Extrait à lire:
....
Par ailleurs, l’article L 121-18 de ce même code en sa version applicable avant juin 2014, prévoit notamment que : ‘Sans préjudice des informations prévues par les articles L. 111-1, L. 111-2 et L. 113-3 ainsi que de celles prévues pour l’application de l’article L. 214-1, l’offre de contrat doit comporter les informations suivantes :
(…)
3° Les modalités de paiement, de livraison ou d’exécution’.
Le premier juge a souligné qu’il n’était pas établi par le demandeur qu’il avait été démarché à son domicile aux fins d’implantation des panneaux publicitaires, alors même qu’il avait déjà conclu plusieurs contrats avec la SOPA portant sur la location du fonds lui appartenant et ayant la même finalité. De plus il a été souligné que l’examen des correspondances produites aux débats, établissait que la conclusion des contrats était intervenue après discussions notamment sur le montant du loyer et non à l’occasion du déplacement d’un représentant de la SOPA. Dans ces conditions, il a été considéré que le demandeur n’était pas fondé à invoquer les dispositions du Code de la consommation s’agissant du démarchage à domicile. Par ailleurs, il a été constaté que si les dispositions de l’article L 581-25 du Code de l’environnement étaient invoquées, il n’était cependant pas soutenu que les contrats litigieux ne respecteraient pas les exigences de ce texte. Dans ces conditions, la demande d’annulation a été rejetée.
....
Matériel fourni:
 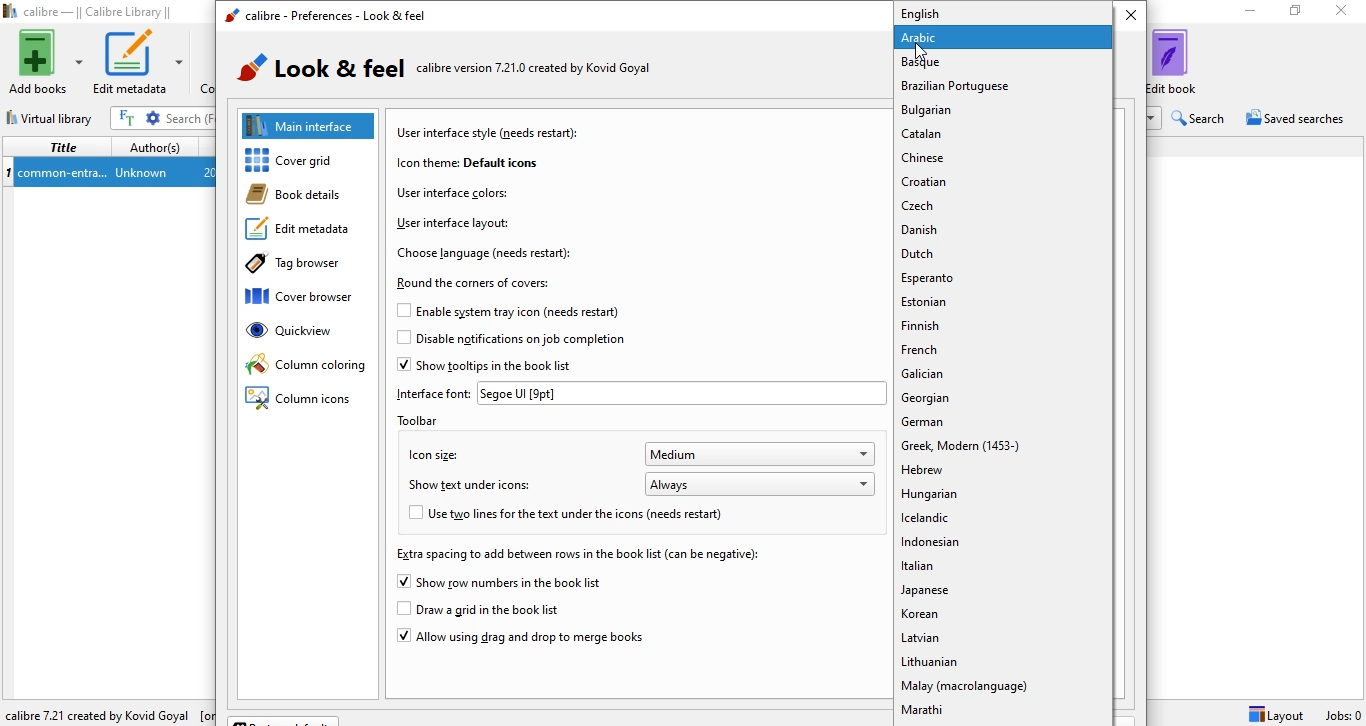 I want to click on use two lines for the text under the icons (needs restart)), so click(x=582, y=516).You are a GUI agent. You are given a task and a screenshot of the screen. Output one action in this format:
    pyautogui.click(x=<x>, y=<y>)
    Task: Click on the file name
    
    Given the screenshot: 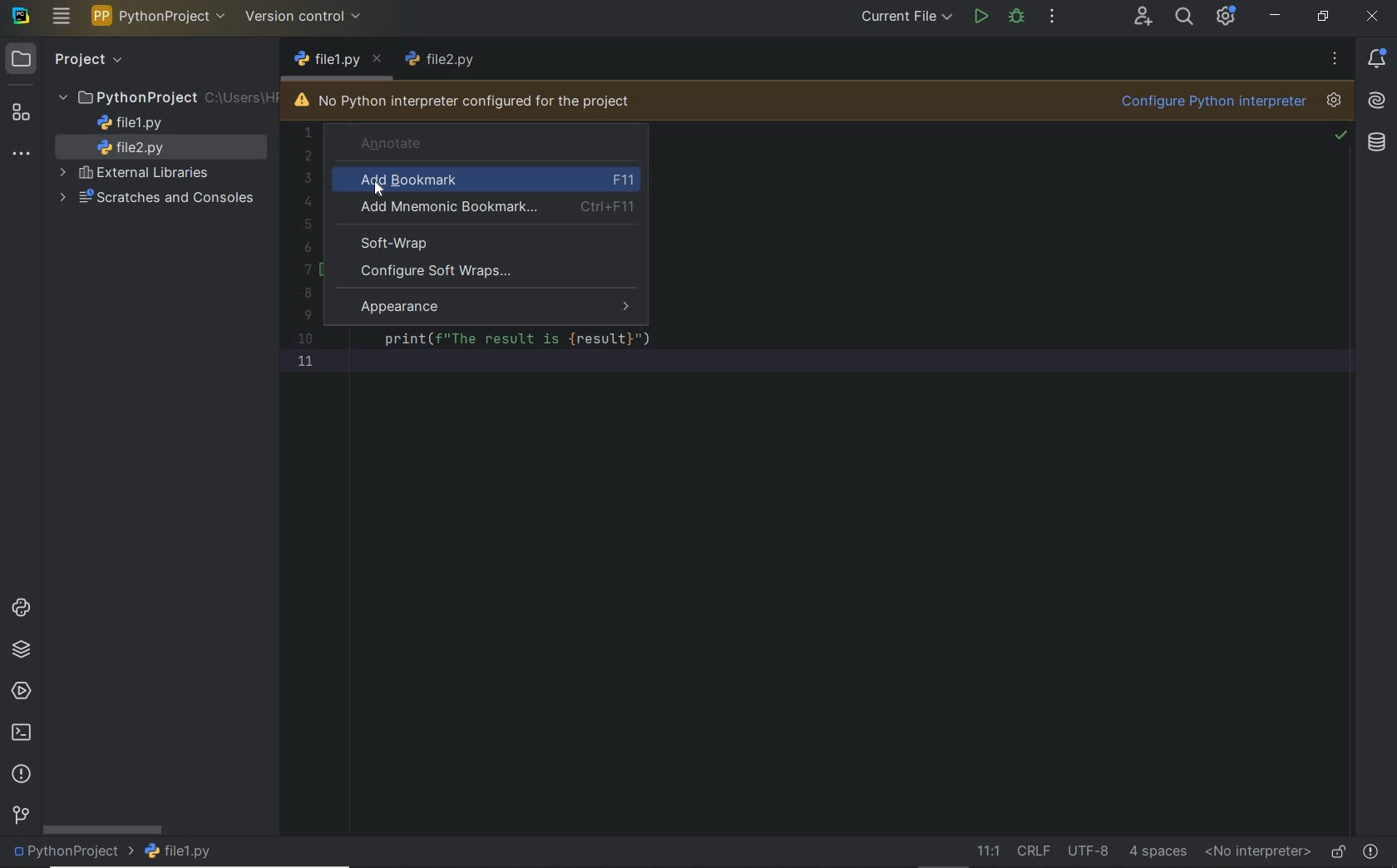 What is the action you would take?
    pyautogui.click(x=179, y=853)
     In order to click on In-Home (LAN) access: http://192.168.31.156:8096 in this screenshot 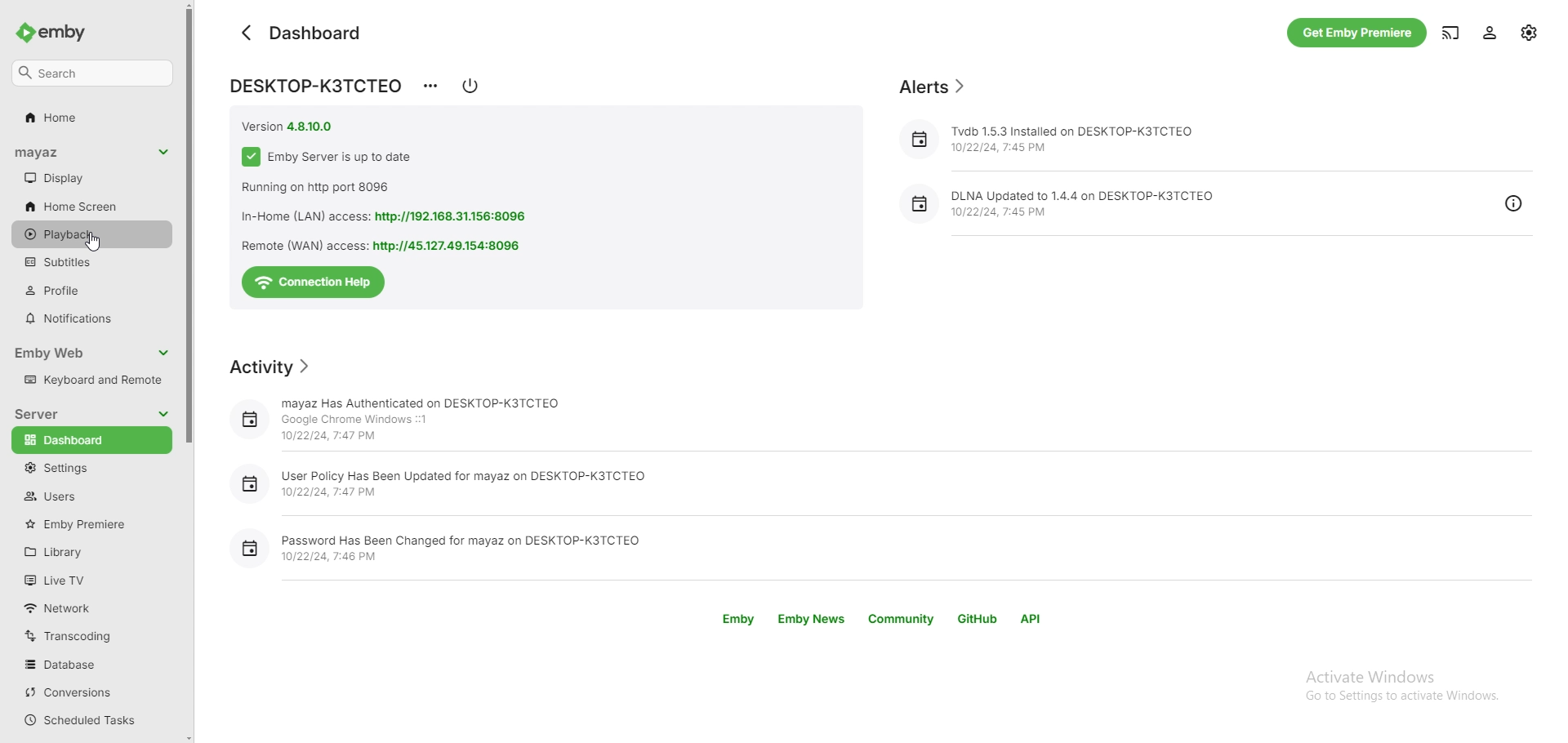, I will do `click(394, 217)`.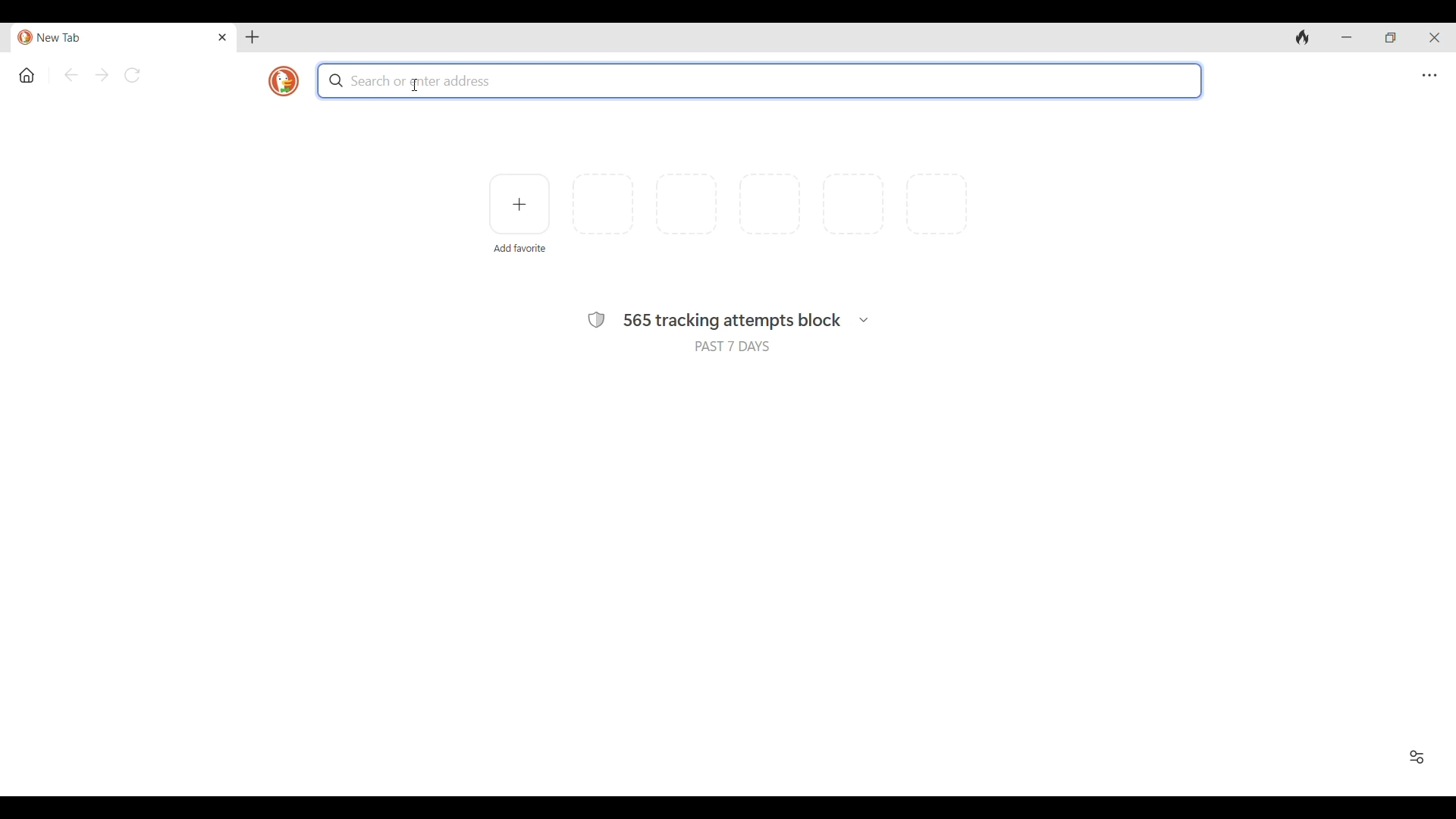 This screenshot has width=1456, height=819. Describe the element at coordinates (732, 346) in the screenshot. I see `PAST 7 DAYS` at that location.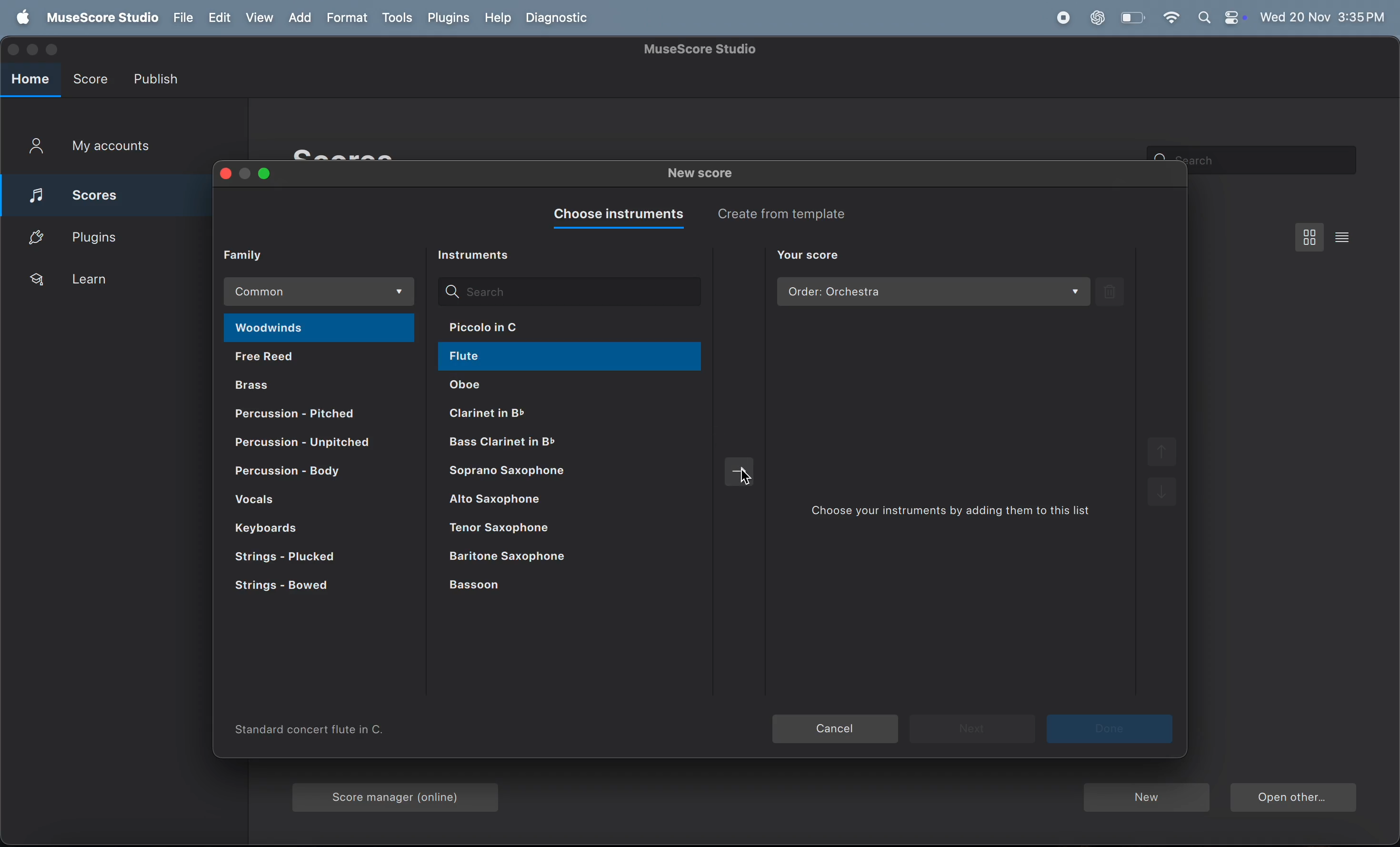 This screenshot has width=1400, height=847. Describe the element at coordinates (1346, 237) in the screenshot. I see `list view` at that location.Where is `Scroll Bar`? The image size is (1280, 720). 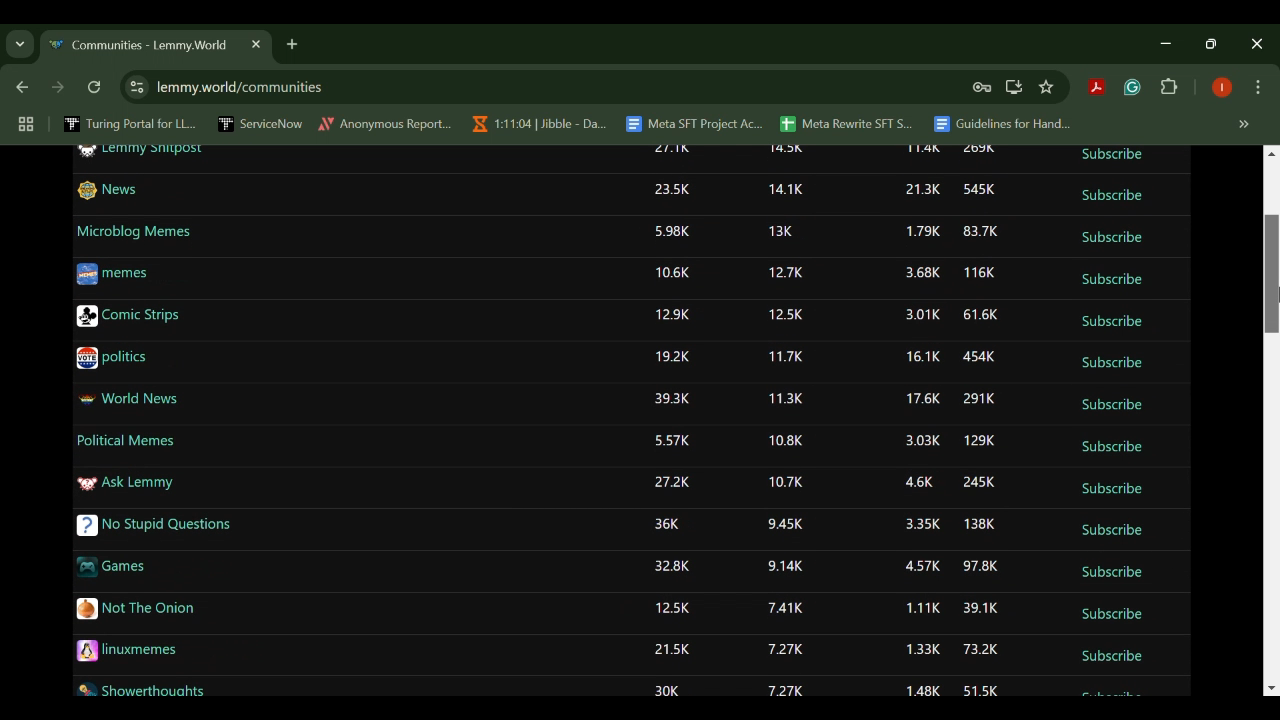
....
Travail demandé:
Réécrivez sous forme de liste le paragraphe de l'extrait à lire qui commence par « Le premier juge a souligné », en conservant ses faits essentiels.

Corrigé proposé:
- Le demandeur n'a pas établi avoir été démarché à son domicile pour l'implantation des panneaux publicitaires. Il avait pourtant déjà conclu avec la SOPA plusieurs contrats de location de son fonds ayant la même finalité.
- Les correspondances produites montrent que les contrats ont été conclus après des discussions, notamment sur le montant du loyer. Ils n'ont pas été conclus lors du déplacement d'un représentant de la SOPA.
- Le demandeur n'était donc pas fondé à invoquer les dispositions du Code de la consommation sur le démarchage à domicile.
- L'article L 581-25 du Code de l'environnement était invoqué, mais il n'était pas soutenu que les contrats litigieux ne respectaient pas ses exigences.
- La demande d'annulation a été rejetée.